Paying attention and then giving voice to place informs Siebert’s poetic project. What she calls “the GPS poems”—introduced with latitude and longitude coordinates—are, she says, “sort of love letters to those places. You could go to that exact spot and see if the poem is any good,” she laughs. 

But as a writing teacher at UVic, Siebert is very aware of certain poetic hazards inherent in writing about the natural world. “The poems could fall off into sentimentality, which negates what is, trivializes the places and their history,” she tells me. “Or they could fall into despair and anger, become didactic rants.” One of the effects of travelling Canada’s northern rivers, including what she calls industrial rivers, “the rivers we don’t care for,” is a sense of loss. Of the North Saskatchewan River she offers the simple, factual lament: “You can’t drink this water./You can’t drink this water.”

These are not easy, breezy nature lyrics. Siebert’s use of language, like the rivers themselves, is surprising, challenging, and the poems cultivate a tension between precise location and what she calls the “crazy, wobbly reading of the places.” From description of “the river’s leggy colt-gleam” and the “water’s big-winged glide” to interpretations of riverine behaviour—“The river sticks a coin behind its ear, pulls two from its wrist”—I felt both oriented and disoriented at the same time, recalling the book’s introductory explanation of a deepwater vee: “dark, glassy water that points downstream, indicating a deep channel…these fast, sometimes narrow chutes can be hard to see and tricky to navigate. Threading from V to V is often part instinct, part gamble, part yielding to the water.” One might say the same of (th)reading from poem to poem.

“Language is very river-like,” Siebert says, gesturing towards the creek. “It can be slow and gather, then pour rapidly over a little ledge, then form a still pool, but it always has forward momentum. There is a sinuous connectedness but that is constantly changing.”

“I see the book as a whole as dealing with woundedness and lostness,” she says, and not just in nature. Surprisingly, almost half of the poems are focused not on rivers, but on people: a busker, grandmother, the 18th century explorer Alexander Mackenzie and, through imagined letters, Mackenzie’s relationship with his wife, Kitty.

In all of these, Siebert explores issues of navigating and inhabiting place, whether urban or wild, past or present. “I was interested in a more complex evocation of what wilderness is,” she explains, “how we experience that in our bodies and in our minds.” For example, what she found most intriguing in Mackenzie’s otherwise dry journals and letters were references to his sense of depression and disorientation. One of Siebert’s six poems entitled “Letter to Kitty, Never Written” consists of the single line “I drowned long ago. I drowned in that country.”

Similarly, there are seven poems each simply entitled “Busker.” These are more urban poems, and they are introduced with location details such as “8th Ave./Centre St.” or “Heading east on 9th”—position markers comparable to the GPS poems. “I was interested in tracking the busker in the same way as I was interested in tracking the river,” Siebert says, and in these poems she continues as guide through unfamiliar territory: “He walks, flares a flame cauldron, 50-gigajoules/hr gas-mind at the top of the Calgary Tower, its sway to the alley jazz club, alley for alice, alice in under-land, under-band playing a bargain-basement remand.”
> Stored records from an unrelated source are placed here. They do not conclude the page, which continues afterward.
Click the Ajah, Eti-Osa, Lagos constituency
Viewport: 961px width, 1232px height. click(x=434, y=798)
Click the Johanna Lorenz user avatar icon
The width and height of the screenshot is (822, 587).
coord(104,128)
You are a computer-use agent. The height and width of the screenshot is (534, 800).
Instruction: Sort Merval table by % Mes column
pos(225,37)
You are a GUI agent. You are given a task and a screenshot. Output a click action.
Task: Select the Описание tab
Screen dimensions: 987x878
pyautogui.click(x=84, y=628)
“I’m as interested in the busker as much as the river,” Siebert explains. “They both have a kind of beauty, fragility, vulnerability and permeability. The book tries to recognize that there is great loss everywhere you look, but there is also great beauty that coexists in a way that can still take your breath away.”

For Siebert, one of the natural consequences of paying attention is taking action. “I write letters to Stephen Harper on a regular basis,” she says with a mischievous smile, and she has also travelled with Keepers of the Athabasca and attended conferences relating to the protection of the Arctic watershed.

Amy Reiswig’s reviews and other non-fiction have appeared in the Danforth Review, Quill & Quire, The Malahat Review and The Walrus.